START DATASET

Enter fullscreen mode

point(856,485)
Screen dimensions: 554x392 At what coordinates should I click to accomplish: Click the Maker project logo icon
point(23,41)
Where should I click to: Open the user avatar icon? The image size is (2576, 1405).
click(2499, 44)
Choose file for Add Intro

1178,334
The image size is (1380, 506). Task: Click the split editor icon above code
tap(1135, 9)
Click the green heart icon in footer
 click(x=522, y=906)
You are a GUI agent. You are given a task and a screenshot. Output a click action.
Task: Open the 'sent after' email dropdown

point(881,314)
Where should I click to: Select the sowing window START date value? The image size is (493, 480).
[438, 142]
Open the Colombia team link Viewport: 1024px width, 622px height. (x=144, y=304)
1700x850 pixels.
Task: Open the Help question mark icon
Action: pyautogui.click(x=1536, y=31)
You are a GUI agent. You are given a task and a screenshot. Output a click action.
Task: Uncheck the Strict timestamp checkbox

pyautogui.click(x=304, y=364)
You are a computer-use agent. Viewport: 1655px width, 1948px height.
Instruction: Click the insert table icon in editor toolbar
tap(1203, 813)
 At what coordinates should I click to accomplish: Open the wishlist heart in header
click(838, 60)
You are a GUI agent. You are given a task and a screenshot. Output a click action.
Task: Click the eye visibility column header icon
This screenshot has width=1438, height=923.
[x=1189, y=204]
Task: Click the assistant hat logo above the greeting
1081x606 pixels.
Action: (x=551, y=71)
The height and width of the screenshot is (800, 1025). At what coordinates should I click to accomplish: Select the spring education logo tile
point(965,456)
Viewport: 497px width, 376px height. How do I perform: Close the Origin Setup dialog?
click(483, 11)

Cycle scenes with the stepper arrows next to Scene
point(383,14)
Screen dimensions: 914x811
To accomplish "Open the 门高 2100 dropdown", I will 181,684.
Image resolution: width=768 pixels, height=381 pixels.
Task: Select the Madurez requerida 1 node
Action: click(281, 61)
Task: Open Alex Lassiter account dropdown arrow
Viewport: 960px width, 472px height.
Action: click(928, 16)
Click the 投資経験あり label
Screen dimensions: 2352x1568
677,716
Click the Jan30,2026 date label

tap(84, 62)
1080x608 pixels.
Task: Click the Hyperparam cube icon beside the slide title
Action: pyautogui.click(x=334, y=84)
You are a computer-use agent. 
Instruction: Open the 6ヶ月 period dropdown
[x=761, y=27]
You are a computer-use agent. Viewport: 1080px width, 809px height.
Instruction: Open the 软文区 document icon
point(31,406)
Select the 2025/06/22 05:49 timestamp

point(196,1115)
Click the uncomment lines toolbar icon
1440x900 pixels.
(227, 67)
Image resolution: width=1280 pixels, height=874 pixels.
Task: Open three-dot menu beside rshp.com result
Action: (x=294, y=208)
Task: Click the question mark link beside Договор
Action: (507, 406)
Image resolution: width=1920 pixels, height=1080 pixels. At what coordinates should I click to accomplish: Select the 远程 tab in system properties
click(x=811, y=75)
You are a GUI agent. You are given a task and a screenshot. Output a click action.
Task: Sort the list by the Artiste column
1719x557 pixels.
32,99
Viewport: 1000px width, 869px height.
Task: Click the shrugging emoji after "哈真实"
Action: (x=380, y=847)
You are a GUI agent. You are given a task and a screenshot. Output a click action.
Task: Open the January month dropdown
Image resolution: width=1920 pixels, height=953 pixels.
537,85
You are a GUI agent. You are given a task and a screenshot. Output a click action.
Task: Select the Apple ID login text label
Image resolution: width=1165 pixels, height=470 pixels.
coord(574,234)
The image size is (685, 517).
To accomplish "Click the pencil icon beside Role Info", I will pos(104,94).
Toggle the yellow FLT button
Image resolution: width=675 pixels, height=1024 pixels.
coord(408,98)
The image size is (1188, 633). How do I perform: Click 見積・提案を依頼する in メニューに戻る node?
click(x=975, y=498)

END DATASET

ACTIVITY:
Search the listing above for the lines with "Task: Uncheck the Strict timestamp checkbox" and "Screen dimensions: 914x811", then output those lines and all lines between them exactly.

TASK SOLUTION:
Task: Uncheck the Strict timestamp checkbox

pyautogui.click(x=304, y=364)
You are a computer-use agent. Viewport: 1655px width, 1948px height.
Instruction: Click the insert table icon in editor toolbar
tap(1203, 813)
 At what coordinates should I click to accomplish: Open the wishlist heart in header
click(838, 60)
You are a GUI agent. You are given a task and a screenshot. Output a click action.
Task: Click the eye visibility column header icon
This screenshot has width=1438, height=923.
[x=1189, y=204]
Task: Click the assistant hat logo above the greeting
1081x606 pixels.
Action: (x=551, y=71)
The height and width of the screenshot is (800, 1025). At what coordinates should I click to accomplish: Select the spring education logo tile
point(965,456)
Viewport: 497px width, 376px height. How do I perform: Close the Origin Setup dialog?
click(483, 11)

Cycle scenes with the stepper arrows next to Scene
point(383,14)
Screen dimensions: 914x811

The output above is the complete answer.